◆ DIRECTIONS FOR THIS TASK ◆
From the data below, copy each line that includes the word "Removal".

(Saved entries)
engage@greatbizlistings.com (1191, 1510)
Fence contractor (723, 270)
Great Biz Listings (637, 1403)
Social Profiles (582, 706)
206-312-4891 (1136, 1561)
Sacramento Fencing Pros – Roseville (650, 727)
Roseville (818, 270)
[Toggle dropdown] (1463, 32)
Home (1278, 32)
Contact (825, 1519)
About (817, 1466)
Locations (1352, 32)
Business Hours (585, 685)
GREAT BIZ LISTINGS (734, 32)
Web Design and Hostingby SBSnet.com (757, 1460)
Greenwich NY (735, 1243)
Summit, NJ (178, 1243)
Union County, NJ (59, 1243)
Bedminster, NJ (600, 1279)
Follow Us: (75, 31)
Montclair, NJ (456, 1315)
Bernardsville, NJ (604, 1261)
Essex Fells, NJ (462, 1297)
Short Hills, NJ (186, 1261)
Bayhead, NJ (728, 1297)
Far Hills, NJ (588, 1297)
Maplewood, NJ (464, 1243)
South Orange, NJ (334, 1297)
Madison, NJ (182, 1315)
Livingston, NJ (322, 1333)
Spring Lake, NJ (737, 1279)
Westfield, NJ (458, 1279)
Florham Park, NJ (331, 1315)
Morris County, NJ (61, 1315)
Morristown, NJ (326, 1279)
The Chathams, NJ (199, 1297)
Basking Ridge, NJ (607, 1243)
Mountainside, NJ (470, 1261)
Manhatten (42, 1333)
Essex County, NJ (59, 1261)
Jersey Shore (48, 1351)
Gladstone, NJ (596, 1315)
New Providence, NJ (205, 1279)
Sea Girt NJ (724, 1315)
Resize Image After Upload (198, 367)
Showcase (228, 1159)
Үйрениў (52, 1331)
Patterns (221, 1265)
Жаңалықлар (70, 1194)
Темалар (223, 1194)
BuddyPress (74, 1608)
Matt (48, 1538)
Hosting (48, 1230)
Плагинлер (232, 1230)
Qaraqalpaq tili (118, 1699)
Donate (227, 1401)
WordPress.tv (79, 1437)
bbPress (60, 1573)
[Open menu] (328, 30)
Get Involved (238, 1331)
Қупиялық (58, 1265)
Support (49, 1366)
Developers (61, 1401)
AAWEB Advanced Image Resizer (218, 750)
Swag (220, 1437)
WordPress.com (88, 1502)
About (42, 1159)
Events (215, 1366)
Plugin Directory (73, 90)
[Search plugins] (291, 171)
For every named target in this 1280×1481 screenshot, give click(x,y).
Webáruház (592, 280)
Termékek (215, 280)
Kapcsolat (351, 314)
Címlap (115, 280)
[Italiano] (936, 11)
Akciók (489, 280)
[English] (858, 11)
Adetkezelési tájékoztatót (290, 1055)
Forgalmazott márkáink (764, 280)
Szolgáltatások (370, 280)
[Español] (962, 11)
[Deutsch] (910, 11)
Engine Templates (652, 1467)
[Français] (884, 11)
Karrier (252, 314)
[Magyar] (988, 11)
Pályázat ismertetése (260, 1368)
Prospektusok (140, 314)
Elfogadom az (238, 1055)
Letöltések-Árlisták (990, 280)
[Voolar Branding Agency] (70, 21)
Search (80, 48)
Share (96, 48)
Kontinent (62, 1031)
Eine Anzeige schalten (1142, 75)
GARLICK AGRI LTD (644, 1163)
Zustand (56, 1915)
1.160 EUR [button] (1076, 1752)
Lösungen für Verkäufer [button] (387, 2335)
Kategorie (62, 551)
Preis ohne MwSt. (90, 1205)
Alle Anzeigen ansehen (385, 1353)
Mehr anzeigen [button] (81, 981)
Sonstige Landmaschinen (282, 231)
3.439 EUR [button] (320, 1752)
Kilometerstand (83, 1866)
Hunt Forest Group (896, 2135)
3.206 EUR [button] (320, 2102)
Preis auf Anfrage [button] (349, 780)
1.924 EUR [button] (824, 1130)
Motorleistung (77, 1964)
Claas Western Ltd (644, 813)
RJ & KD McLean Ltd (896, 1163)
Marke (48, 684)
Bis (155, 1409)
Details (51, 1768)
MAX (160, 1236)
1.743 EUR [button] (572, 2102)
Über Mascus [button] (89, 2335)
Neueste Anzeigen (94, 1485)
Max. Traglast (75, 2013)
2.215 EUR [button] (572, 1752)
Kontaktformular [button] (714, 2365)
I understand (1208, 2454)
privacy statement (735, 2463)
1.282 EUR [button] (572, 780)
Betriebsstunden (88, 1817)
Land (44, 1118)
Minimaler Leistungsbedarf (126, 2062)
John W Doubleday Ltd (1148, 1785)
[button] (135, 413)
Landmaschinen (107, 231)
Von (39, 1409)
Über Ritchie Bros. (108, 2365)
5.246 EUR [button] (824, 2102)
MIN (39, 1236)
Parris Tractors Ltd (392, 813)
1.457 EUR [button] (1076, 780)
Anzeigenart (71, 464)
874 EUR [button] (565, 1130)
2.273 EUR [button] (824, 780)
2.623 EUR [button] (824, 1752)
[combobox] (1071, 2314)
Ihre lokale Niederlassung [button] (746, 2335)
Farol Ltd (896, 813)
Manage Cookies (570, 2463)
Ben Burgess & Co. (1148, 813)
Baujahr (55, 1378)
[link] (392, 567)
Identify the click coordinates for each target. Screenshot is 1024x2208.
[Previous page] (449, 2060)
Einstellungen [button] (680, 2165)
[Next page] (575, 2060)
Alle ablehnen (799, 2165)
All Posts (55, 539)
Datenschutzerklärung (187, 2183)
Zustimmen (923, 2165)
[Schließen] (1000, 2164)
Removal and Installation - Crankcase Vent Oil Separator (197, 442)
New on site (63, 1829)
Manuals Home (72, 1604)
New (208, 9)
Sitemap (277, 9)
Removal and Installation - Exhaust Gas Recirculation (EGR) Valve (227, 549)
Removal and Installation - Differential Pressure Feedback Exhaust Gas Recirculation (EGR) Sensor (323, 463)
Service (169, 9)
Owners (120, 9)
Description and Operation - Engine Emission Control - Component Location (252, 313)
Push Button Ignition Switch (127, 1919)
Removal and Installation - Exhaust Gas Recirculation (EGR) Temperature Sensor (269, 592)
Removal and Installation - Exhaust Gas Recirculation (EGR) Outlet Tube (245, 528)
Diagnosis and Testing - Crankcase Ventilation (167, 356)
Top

◆ SOLVED PROBLEM ◆
Removal and Installation - Crankcase Vent Oil Separator (197, 442)
Removal and Installation - Exhaust Gas Recirculation (EGR) Valve (227, 549)
Removal and Installation - Differential Pressure Feedback Exhaust Gas Recirculation (EGR) Sensor (323, 463)
Removal and Installation - Exhaust Gas Recirculation (EGR) Temperature Sensor (269, 592)
Removal and Installation - Exhaust Gas Recirculation (EGR) Outlet Tube (245, 528)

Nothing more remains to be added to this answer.